I’ve recently been playing around with the new version of Tailwind CSS and I wanted to update this site design to use it. Here’s a quick tutorial on setting it up with Jekyll.

1. Install Tailwind with Yarn

yarn add tailwindcss autoprefixer

2. Add Tailwind to your CSS

Add the following to assets/css/main.scss.

Note that the --- lines need to stay there or you’ll run into an issue where PostCSS won’t build the CSS file.

---
---
@tailwind base;

@tailwind components;

@tailwind utilities;

3. Create Tailwind config file

Run npx tailwindcss init to create tailwind.config.js file.

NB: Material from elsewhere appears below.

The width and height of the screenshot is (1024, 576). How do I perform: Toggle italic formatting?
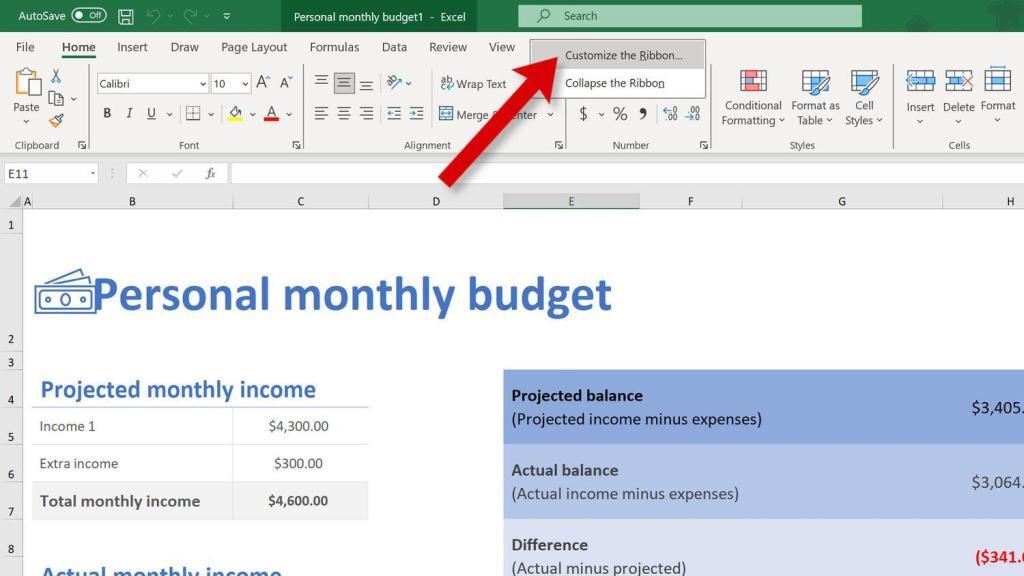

4. Setup PostCSS with Tailwind

Add jekyll-postcss to your Gemfile and run bundle install

group :jekyll_plugins do
  gem "jekyll-postcss"
end

Then add jekyll-postcss to your plugins in _config.yml:

plugins:
  - jekyll-postcss

Now create a postcss.config.js file in the root directory to add tailwind and autoprefixer:

module.exports = {
  plugins: [
    require('tailwindcss')('./tailwind.config.js'),
    require('autoprefixer'),
  ]
}

5. Remove unused CSS

The great thing about Tailwind is that it uses PostCSS to remove any unused CSS which reduces the size of the final CSS file. Edit your tailwind.config.js file so it looks like this:

module.exports = {
	purge: [
		'./_site/**/*.html',
		'./_site/*.html'
	],
	theme: {
		extend: {},
	},
	variants: {},
	plugins: [],
}

Now when you build/deploy your site, you’ll need to use the JEKYLL_ENV environment variable. For example:

JEKYLL_ENV=production bundle exec jekyll build

Success! You should now have a working Jekyll site with Tailwind!